▸ **Given instruction**
Format every line of the entries below as a numbered list, omitting any blank lines.

▸ **Data entries**
## BEGIN

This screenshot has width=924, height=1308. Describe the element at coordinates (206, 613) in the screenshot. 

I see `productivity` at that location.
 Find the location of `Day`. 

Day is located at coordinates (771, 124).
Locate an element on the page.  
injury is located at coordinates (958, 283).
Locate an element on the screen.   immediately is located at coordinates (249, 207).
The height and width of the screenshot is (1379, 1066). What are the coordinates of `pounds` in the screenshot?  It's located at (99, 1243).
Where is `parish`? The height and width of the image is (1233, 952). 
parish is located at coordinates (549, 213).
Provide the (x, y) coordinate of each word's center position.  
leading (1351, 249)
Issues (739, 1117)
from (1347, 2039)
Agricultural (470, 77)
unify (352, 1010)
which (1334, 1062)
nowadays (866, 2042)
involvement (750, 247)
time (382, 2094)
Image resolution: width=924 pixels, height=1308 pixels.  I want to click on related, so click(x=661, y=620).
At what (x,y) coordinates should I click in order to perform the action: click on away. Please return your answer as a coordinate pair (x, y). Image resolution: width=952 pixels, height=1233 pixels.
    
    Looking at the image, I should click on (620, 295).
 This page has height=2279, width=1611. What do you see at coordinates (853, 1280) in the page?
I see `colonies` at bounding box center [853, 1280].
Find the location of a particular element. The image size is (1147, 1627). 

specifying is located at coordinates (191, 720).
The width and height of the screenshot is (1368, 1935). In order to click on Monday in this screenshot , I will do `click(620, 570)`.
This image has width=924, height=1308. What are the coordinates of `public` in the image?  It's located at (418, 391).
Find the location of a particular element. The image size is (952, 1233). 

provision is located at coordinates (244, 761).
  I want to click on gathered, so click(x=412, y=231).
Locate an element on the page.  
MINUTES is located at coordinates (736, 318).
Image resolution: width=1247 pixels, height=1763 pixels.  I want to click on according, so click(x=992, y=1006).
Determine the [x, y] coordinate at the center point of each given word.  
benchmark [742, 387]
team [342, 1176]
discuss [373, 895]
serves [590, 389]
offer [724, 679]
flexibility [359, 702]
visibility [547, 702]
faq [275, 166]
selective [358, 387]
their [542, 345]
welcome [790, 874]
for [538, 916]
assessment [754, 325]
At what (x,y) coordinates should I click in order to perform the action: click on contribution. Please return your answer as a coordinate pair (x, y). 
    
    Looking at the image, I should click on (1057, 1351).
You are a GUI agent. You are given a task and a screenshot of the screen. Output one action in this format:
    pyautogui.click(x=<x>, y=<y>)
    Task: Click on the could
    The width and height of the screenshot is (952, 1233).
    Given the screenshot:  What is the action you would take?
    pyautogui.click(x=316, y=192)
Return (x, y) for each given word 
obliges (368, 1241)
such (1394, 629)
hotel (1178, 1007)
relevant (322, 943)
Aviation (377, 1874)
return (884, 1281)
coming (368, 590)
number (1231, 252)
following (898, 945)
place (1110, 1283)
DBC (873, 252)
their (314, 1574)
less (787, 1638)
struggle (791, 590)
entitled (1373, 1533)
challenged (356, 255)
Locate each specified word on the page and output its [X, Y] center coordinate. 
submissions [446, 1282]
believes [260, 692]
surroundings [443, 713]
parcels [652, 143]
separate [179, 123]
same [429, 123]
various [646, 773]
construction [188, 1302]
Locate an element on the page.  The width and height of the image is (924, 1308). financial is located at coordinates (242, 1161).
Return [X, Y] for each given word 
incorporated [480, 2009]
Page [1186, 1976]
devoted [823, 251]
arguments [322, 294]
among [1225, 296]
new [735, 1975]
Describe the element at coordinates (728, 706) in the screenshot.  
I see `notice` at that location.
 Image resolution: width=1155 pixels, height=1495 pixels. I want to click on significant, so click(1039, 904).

## END

▸ **Exercise answer**
1. This screenshot has width=924, height=1308. Describe the element at coordinates (206, 613) in the screenshot. 
2. I see `productivity` at that location.
3.  Find the location of `Day`. 
4. Day is located at coordinates (771, 124).
5. Locate an element on the page.  
6. injury is located at coordinates (958, 283).
7. Locate an element on the screen.   immediately is located at coordinates (249, 207).
8. The height and width of the screenshot is (1379, 1066). What are the coordinates of `pounds` in the screenshot?  It's located at (99, 1243).
9. Where is `parish`? The height and width of the image is (1233, 952). 
10. parish is located at coordinates (549, 213).
11. Provide the (x, y) coordinate of each word's center position.  
12. leading (1351, 249)
13. Issues (739, 1117)
14. from (1347, 2039)
15. Agricultural (470, 77)
16. unify (352, 1010)
17. which (1334, 1062)
18. nowadays (866, 2042)
19. involvement (750, 247)
20. time (382, 2094)
21. Image resolution: width=924 pixels, height=1308 pixels.  I want to click on related, so click(x=661, y=620).
22. At what (x,y) coordinates should I click in order to perform the action: click on away. Please return your answer as a coordinate pair (x, y). Image resolution: width=952 pixels, height=1233 pixels.
23.     Looking at the image, I should click on (620, 295).
24.  This page has height=2279, width=1611. What do you see at coordinates (853, 1280) in the page?
25. I see `colonies` at bounding box center [853, 1280].
26. Find the location of a particular element. The image size is (1147, 1627). 
27. specifying is located at coordinates (191, 720).
28. The width and height of the screenshot is (1368, 1935). In order to click on Monday in this screenshot , I will do `click(620, 570)`.
29. This image has width=924, height=1308. What are the coordinates of `public` in the image?  It's located at (418, 391).
30. Find the location of a particular element. The image size is (952, 1233). 
31. provision is located at coordinates (244, 761).
32.   I want to click on gathered, so click(x=412, y=231).
33. Locate an element on the page.  
34. MINUTES is located at coordinates (736, 318).
35. Image resolution: width=1247 pixels, height=1763 pixels.  I want to click on according, so click(x=992, y=1006).
36. Determine the [x, y] coordinate at the center point of each given word.  
37. benchmark [742, 387]
38. team [342, 1176]
39. discuss [373, 895]
40. serves [590, 389]
41. offer [724, 679]
42. flexibility [359, 702]
43. visibility [547, 702]
44. faq [275, 166]
45. selective [358, 387]
46. their [542, 345]
47. welcome [790, 874]
48. for [538, 916]
49. assessment [754, 325]
50. At what (x,y) coordinates should I click in order to perform the action: click on contribution. Please return your answer as a coordinate pair (x, y). 
51.     Looking at the image, I should click on (1057, 1351).
52. You are a GUI agent. You are given a task and a screenshot of the screen. Output one action in this format:
53.     pyautogui.click(x=<x>, y=<y>)
54.     Task: Click on the could
55.     The width and height of the screenshot is (952, 1233).
56.     Given the screenshot:  What is the action you would take?
57.     pyautogui.click(x=316, y=192)
58. Return (x, y) for each given word 
59. obliges (368, 1241)
60. such (1394, 629)
61. hotel (1178, 1007)
62. relevant (322, 943)
63. Aviation (377, 1874)
64. return (884, 1281)
65. coming (368, 590)
66. number (1231, 252)
67. following (898, 945)
68. place (1110, 1283)
69. DBC (873, 252)
70. their (314, 1574)
71. less (787, 1638)
72. struggle (791, 590)
73. entitled (1373, 1533)
74. challenged (356, 255)
75. Locate each specified word on the page and output its [X, Y] center coordinate. 
76. submissions [446, 1282]
77. believes [260, 692]
78. surroundings [443, 713]
79. parcels [652, 143]
80. separate [179, 123]
81. same [429, 123]
82. various [646, 773]
83. construction [188, 1302]
84. Locate an element on the page.  The width and height of the image is (924, 1308). financial is located at coordinates (242, 1161).
85. Return [X, Y] for each given word 
86. incorporated [480, 2009]
87. Page [1186, 1976]
88. devoted [823, 251]
89. arguments [322, 294]
90. among [1225, 296]
91. new [735, 1975]
92. Describe the element at coordinates (728, 706) in the screenshot.  
93. I see `notice` at that location.
94.  Image resolution: width=1155 pixels, height=1495 pixels. I want to click on significant, so click(1039, 904).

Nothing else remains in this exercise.